DATA IN THIS EXERCISE Start Marker
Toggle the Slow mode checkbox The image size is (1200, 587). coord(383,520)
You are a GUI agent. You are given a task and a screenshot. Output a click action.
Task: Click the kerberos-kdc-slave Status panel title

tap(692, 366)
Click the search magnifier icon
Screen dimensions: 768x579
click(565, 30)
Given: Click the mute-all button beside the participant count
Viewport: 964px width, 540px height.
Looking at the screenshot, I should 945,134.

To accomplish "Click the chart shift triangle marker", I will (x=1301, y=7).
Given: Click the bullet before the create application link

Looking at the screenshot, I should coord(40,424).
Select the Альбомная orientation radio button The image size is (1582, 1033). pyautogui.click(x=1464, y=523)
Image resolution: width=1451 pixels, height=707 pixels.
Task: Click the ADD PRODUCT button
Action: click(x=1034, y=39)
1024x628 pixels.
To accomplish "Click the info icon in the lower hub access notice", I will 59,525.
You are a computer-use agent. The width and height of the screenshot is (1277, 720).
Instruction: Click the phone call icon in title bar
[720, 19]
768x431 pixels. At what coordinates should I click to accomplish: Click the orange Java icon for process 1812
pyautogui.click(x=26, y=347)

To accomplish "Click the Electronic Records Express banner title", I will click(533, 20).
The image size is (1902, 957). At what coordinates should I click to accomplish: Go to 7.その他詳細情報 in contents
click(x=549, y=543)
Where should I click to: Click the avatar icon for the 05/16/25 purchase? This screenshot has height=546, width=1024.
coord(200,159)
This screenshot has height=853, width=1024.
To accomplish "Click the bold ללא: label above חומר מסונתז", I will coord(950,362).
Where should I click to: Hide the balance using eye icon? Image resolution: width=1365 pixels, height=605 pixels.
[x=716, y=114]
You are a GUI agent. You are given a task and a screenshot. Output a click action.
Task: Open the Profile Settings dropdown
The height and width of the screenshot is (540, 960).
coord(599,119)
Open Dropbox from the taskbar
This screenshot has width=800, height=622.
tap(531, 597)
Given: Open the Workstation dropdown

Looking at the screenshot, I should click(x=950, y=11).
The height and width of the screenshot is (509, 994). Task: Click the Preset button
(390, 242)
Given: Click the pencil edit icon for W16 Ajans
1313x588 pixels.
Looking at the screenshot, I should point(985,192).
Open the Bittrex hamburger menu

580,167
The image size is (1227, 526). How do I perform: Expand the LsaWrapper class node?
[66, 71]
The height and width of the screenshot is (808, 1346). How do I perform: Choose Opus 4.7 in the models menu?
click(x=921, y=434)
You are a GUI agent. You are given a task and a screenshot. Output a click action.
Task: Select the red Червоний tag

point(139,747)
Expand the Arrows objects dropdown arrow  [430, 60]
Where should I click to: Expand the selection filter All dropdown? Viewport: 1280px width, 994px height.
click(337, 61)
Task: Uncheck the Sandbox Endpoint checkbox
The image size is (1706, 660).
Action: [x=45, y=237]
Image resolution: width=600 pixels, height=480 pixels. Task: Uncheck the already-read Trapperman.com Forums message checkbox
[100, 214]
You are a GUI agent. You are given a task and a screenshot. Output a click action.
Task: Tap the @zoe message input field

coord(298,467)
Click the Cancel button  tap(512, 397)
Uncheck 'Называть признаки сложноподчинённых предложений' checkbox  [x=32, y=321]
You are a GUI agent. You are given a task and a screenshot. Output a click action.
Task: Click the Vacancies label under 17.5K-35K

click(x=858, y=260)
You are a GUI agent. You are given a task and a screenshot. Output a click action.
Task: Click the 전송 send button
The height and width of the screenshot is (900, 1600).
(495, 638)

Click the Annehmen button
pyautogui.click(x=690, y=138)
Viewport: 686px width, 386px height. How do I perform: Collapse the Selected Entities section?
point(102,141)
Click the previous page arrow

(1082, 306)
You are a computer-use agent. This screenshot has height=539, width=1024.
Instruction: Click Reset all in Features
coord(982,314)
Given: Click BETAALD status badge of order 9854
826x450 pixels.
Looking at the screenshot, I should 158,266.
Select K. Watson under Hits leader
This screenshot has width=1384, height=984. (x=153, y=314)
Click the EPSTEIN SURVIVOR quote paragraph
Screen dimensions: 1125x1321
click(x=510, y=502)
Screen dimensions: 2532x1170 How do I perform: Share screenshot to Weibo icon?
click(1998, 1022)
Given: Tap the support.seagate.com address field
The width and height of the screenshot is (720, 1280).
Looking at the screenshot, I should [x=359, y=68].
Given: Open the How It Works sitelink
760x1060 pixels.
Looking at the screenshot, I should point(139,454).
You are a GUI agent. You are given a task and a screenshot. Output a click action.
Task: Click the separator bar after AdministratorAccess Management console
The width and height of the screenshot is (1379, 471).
DATA IN THIS EXERCISE End Marker
» **WHAT TO WORK ON**:
The response should be a verbatim transcription of the data.

» **TASK RESPONSE**:
Toggle the Slow mode checkbox The image size is (1200, 587). coord(383,520)
You are a GUI agent. You are given a task and a screenshot. Output a click action.
Task: Click the kerberos-kdc-slave Status panel title

tap(692, 366)
Click the search magnifier icon
Screen dimensions: 768x579
click(565, 30)
Given: Click the mute-all button beside the participant count
Viewport: 964px width, 540px height.
Looking at the screenshot, I should 945,134.

To accomplish "Click the chart shift triangle marker", I will (x=1301, y=7).
Given: Click the bullet before the create application link

Looking at the screenshot, I should coord(40,424).
Select the Альбомная orientation radio button The image size is (1582, 1033). pyautogui.click(x=1464, y=523)
Image resolution: width=1451 pixels, height=707 pixels.
Task: Click the ADD PRODUCT button
Action: click(x=1034, y=39)
1024x628 pixels.
To accomplish "Click the info icon in the lower hub access notice", I will 59,525.
You are a computer-use agent. The width and height of the screenshot is (1277, 720).
Instruction: Click the phone call icon in title bar
[720, 19]
768x431 pixels. At what coordinates should I click to accomplish: Click the orange Java icon for process 1812
pyautogui.click(x=26, y=347)

To accomplish "Click the Electronic Records Express banner title", I will click(533, 20).
The image size is (1902, 957). At what coordinates should I click to accomplish: Go to 7.その他詳細情報 in contents
click(x=549, y=543)
Where should I click to: Click the avatar icon for the 05/16/25 purchase? This screenshot has height=546, width=1024.
coord(200,159)
This screenshot has height=853, width=1024.
To accomplish "Click the bold ללא: label above חומר מסונתז", I will coord(950,362).
Where should I click to: Hide the balance using eye icon? Image resolution: width=1365 pixels, height=605 pixels.
[x=716, y=114]
You are a GUI agent. You are given a task and a screenshot. Output a click action.
Task: Open the Profile Settings dropdown
The height and width of the screenshot is (540, 960).
coord(599,119)
Open Dropbox from the taskbar
This screenshot has width=800, height=622.
tap(531, 597)
Given: Open the Workstation dropdown

Looking at the screenshot, I should click(x=950, y=11).
The height and width of the screenshot is (509, 994). Task: Click the Preset button
(390, 242)
Given: Click the pencil edit icon for W16 Ajans
1313x588 pixels.
Looking at the screenshot, I should point(985,192).
Open the Bittrex hamburger menu

580,167
The image size is (1227, 526). How do I perform: Expand the LsaWrapper class node?
[66, 71]
The height and width of the screenshot is (808, 1346). How do I perform: Choose Opus 4.7 in the models menu?
click(x=921, y=434)
You are a GUI agent. You are given a task and a screenshot. Output a click action.
Task: Select the red Червоний tag

point(139,747)
Expand the Arrows objects dropdown arrow  [430, 60]
Where should I click to: Expand the selection filter All dropdown? Viewport: 1280px width, 994px height.
click(337, 61)
Task: Uncheck the Sandbox Endpoint checkbox
The image size is (1706, 660).
Action: [x=45, y=237]
Image resolution: width=600 pixels, height=480 pixels. Task: Uncheck the already-read Trapperman.com Forums message checkbox
[100, 214]
You are a GUI agent. You are given a task and a screenshot. Output a click action.
Task: Tap the @zoe message input field

coord(298,467)
Click the Cancel button  tap(512, 397)
Uncheck 'Называть признаки сложноподчинённых предложений' checkbox  [x=32, y=321]
You are a GUI agent. You are given a task and a screenshot. Output a click action.
Task: Click the Vacancies label under 17.5K-35K

click(x=858, y=260)
You are a GUI agent. You are given a task and a screenshot. Output a click action.
Task: Click the 전송 send button
The height and width of the screenshot is (900, 1600).
(495, 638)

Click the Annehmen button
pyautogui.click(x=690, y=138)
Viewport: 686px width, 386px height. How do I perform: Collapse the Selected Entities section?
point(102,141)
Click the previous page arrow

(1082, 306)
You are a computer-use agent. This screenshot has height=539, width=1024.
Instruction: Click Reset all in Features
coord(982,314)
Given: Click BETAALD status badge of order 9854
826x450 pixels.
Looking at the screenshot, I should 158,266.
Select K. Watson under Hits leader
This screenshot has width=1384, height=984. (x=153, y=314)
Click the EPSTEIN SURVIVOR quote paragraph
Screen dimensions: 1125x1321
click(x=510, y=502)
Screen dimensions: 2532x1170 How do I perform: Share screenshot to Weibo icon?
click(1998, 1022)
Given: Tap the support.seagate.com address field
The width and height of the screenshot is (720, 1280).
Looking at the screenshot, I should [x=359, y=68].
Given: Open the How It Works sitelink
760x1060 pixels.
Looking at the screenshot, I should point(139,454).
You are a GUI agent. You are given a task and a screenshot. Output a click action.
Task: Click the separator bar after AdministratorAccess Management console
The width and height of the screenshot is (1379, 471).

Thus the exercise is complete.